Flink specializes in stream processing, but it relies on other datastores for serving real-time data, which may not be optimized for that purpose. In contrast, RisingWave is built on Unified batch and stream processing architecture with built-in serving layer. This is crucial because it enables data processing within a single framework and reducing complexity and cost.
the Clear Choice for Cost Efficiency?
RisingWave was created during the cloud era. By adopting a modern decoupled compute and storage architecture.
- RisingWave achieves better elasticity and cost efficiency. In particular RisingWave persists its data in S3 or other compatible cloud storage services.
- RisingWave can handle complex streaming joins over large time windows and recover from failures in seconds, not minutes or hours.
- The new architecture also allows each component to be optimized separately, reducing resource waste and avoiding task overload.
As a computing framework born during the Hadoop-dominant big-data era, the architecture of Flink was heavily influenced by the MapReduce paradigm. The coupled compute and storage architecture enables Flink to achieve high parallelism and scalability.
However, this very architecture can give rise to concerns regarding execution costs. Due to the nature of its local state storage, e.g. RocksDB, Flink needs to scale large enough to handle large streaming joins and other stateful stream processing tasks.
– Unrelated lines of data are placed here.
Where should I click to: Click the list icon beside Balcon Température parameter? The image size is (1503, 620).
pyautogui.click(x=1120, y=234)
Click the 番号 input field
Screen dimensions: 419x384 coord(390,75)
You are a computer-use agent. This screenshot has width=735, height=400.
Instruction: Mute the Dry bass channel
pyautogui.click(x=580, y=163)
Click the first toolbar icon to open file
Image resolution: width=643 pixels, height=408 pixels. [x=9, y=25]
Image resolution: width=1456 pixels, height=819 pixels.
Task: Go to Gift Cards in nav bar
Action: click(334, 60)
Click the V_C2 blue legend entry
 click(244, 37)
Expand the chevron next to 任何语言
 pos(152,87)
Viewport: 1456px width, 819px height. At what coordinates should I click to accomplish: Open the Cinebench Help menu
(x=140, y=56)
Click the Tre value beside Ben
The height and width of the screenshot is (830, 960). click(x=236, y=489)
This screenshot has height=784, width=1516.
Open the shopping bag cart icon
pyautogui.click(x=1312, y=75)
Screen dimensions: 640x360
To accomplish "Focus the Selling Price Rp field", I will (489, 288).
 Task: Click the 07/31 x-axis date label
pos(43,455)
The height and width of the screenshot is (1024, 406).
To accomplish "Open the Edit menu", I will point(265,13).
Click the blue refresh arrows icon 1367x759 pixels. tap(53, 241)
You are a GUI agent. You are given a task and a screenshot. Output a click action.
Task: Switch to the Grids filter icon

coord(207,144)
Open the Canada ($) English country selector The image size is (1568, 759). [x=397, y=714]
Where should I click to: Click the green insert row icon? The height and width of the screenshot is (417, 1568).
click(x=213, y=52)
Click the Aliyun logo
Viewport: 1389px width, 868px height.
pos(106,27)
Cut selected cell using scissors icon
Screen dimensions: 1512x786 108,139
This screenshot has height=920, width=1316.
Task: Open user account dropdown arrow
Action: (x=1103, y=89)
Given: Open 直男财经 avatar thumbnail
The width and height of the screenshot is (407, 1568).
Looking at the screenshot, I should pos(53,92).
Apache Flink | RisingWave | |
---|---|---|
License | Apache License 2.0 | Apache License 2.0 |
System category | Stream processors | Streaming database |
Architecture | MapReduce-style Coupled compute-storage | Cloud-native Decoupled compute-storage |
Programming API | Java, Scala, Python, SQL | SQL + UDF (Python, Java, and more) |
Client libraries | - | Java, Python, Node.js, and more |
State management | RocksDB in local machine; periodically checkpointed to S3 | Native storage persisted in S3 or equivalent storage |
Query serving | Support batch mode execution | Support concurrent ad-hoc SQL query serving |
Correctness | Support exactly-once semantics and out-of-order processing | Support exactly-once semantics, out-of-order processing, snapshot read, and consistent read |
Integrations and tooling | Big-data ecosystem | Big-data ecosystem, cloud ecosystem, and PostgreSQL ecosystem |
Learning curve | Steep (Flink-specific interface) | Extremely shallow (PostgreSQL-Like experience) |
Failure recovery | Minutes to hours (depending on specific system configuration) | Instant |
Dynamic scaling | Stop the world | Transparent and instant |
Performance cost | High | Low (especially when handling complex queries like joins) |
Typical use cases | Streaming ETL, streaming analytics | Streaming ETL, streaming analytics, online serving |